[SOLVED] Rendering problem when two faces are close to each other


I’m trying to render a load of squares on rods (top image):

I’m doing this by with drawInstanced() for two gl::Batchs, one for the rods (a geom::Cube) and one the squares (a manually constructed square gl::VboMesh). The rods is slightly offset from the squares, but there’s a rendering issue, which I don’t understand. I’m calling gl::enableDepth() in draw().

I tried not drawing the rod and calling gl::enableFaceCulling() to hide the squares facing away, which gives much better results in terms of rendering (middle image).

But I don’t want to see through the rods! It looks like the issue is the proximity of the rods to the squares. If I reduce the size of the rods (and draw them in red for visibility) the the squares look better but still some aren’t drawn properly when they’re far away (lower image

Is there anything I can do to improve the quality of the rendering of the squares?


I guess you are using a persp camera.
Have you tried to reduce the view range (far and near)?



What you’re experiencing is called “z-fighting”, and as @dashandslash suggests, this has to do with depth buffer precision. If you specify an unusually large range (e.g. you want to render everything from 1 micrometer to 1 lightyear in the distance), the floating point precision of the buffer will not be able to distinguish between planes that are close to each other.

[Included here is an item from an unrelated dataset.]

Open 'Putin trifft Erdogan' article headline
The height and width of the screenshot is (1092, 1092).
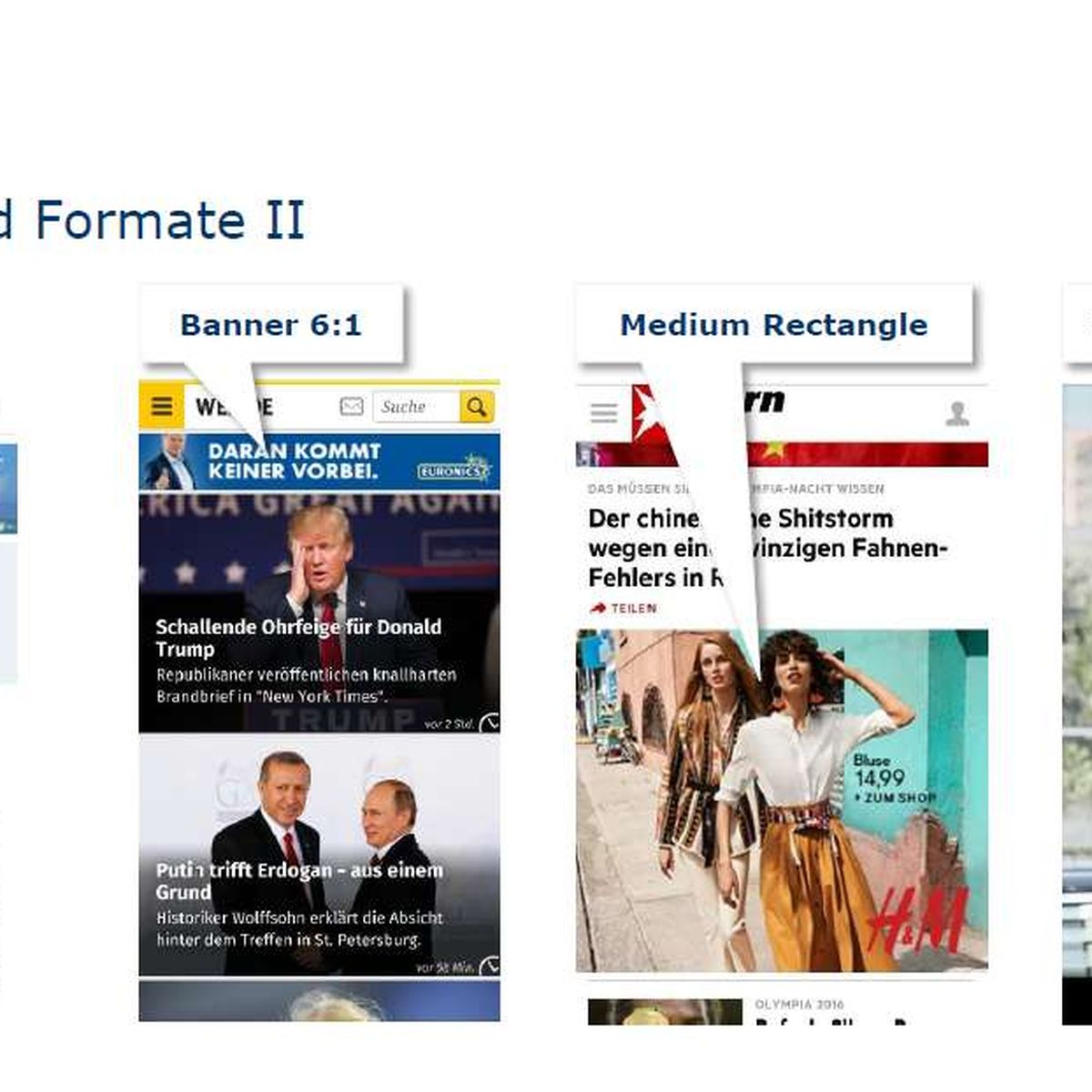pos(299,880)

What makes matters worse is that depth is non-linear: there is much more precision available close to the near plane than there is further away from the near plane. A good article about it can be found here.

The solution is to tweak the depth range, especially the near plane distance. Make it as large as you can. And also reduce the far plane distance.

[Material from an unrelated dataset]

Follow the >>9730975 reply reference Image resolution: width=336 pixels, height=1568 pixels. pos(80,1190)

If that’s not enough, make sure to use the highest depth buffer precision available. The default (I think) currently is 24 bit with 8 bits stencil mask (GL_DEPTH24_STENCIL8). If you don’t need the stencil buffer, try GL_DEPTH_COMPONENT32 or even GL_DEPTH_COMPONENT32F. Note that this may have an effect on performance, so test this.

Finally, if all else fails, try looking into “reverse depth”, as mentioned in this article. This, however, is pretty advanced stuff, so try adjusting the near plane first.



Thanks @paul.houx for the in-depth explanation!
I feel so lazy now for not having invested a bit of more effort on explaining the reason behind my answer (which ended up being a question).

And thanks for the links, great articles!



Thanks @dashandslash and @paul.houx for your detailed answer. I did have some outrageous values for the near and far planes!

Putting something reasonable has done the trick. Thank you.


Just to give an extra solution: while the answer given by @paul.houx is usually the right fix, sometimes you might actually want two geometries on top of each other, with one having priority over the other (for example, when using decals).

In that case you can use glPolygonOffset to achieve that effect. This article is for Three.js but it gives a nice simple explanation.